◆ **TASK TO COMPLETE**
Take the material below and extract the lines from the one with "Viewport: 1152px width, 864px height." through the one with "the kangaroo artwork", word for word, without pictures.

◆ **RECORDS SHOWN**
********************

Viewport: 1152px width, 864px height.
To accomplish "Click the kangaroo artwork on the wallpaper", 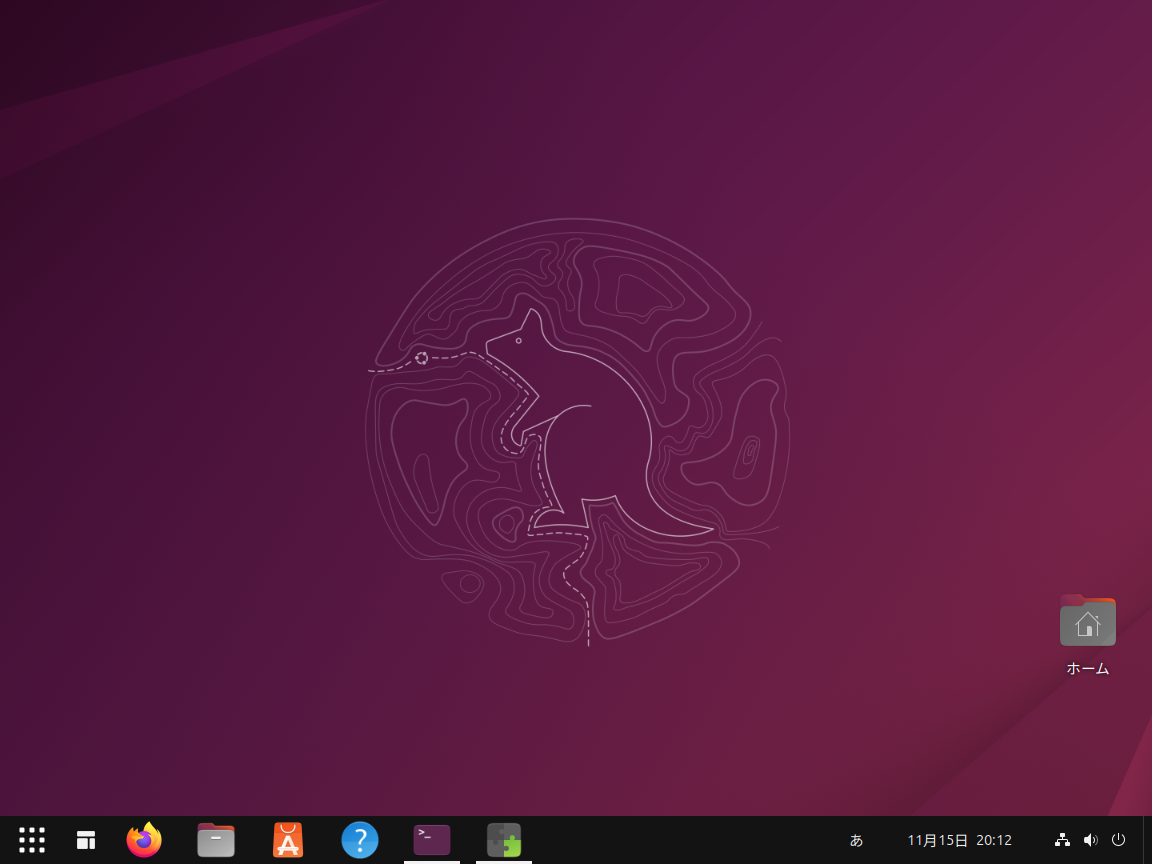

********************

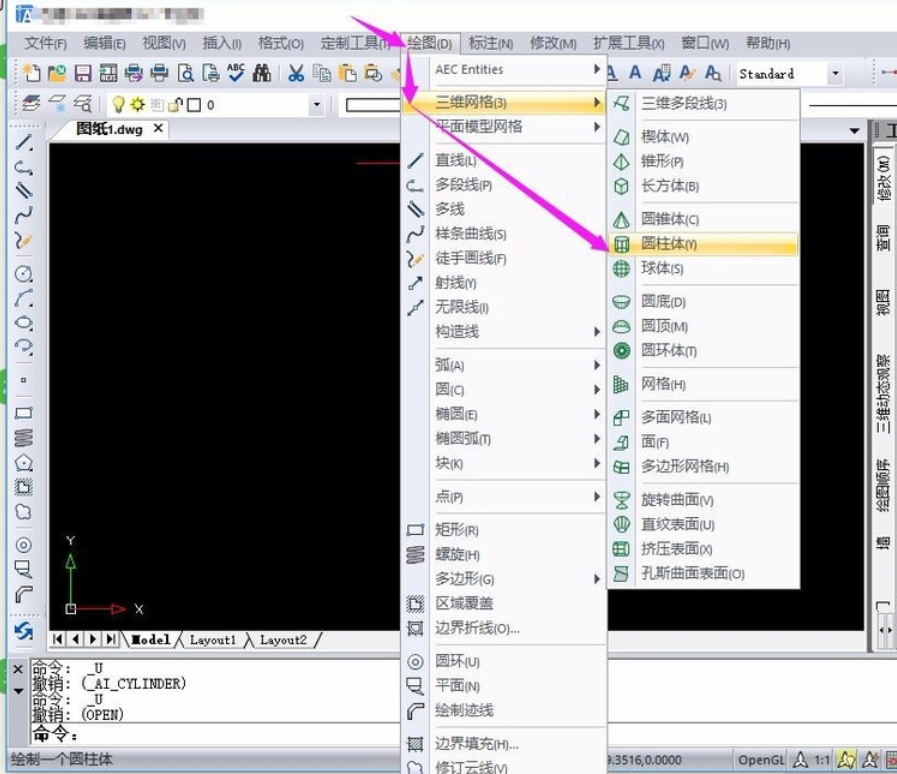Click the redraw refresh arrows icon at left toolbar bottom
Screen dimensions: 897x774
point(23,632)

********************

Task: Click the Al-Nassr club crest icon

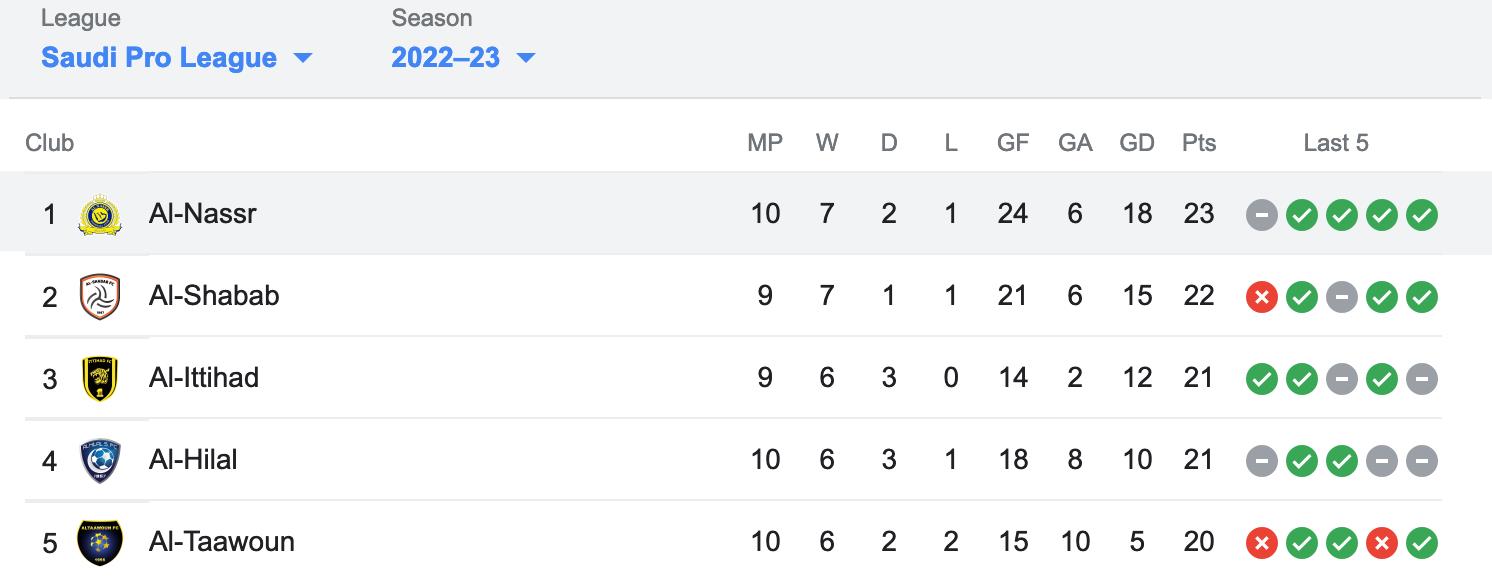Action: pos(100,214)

********************

◆ **ANSWER TO THE EXERCISE**
Viewport: 1152px width, 864px height.
To accomplish "Click the kangaroo artwork on the wallpaper", 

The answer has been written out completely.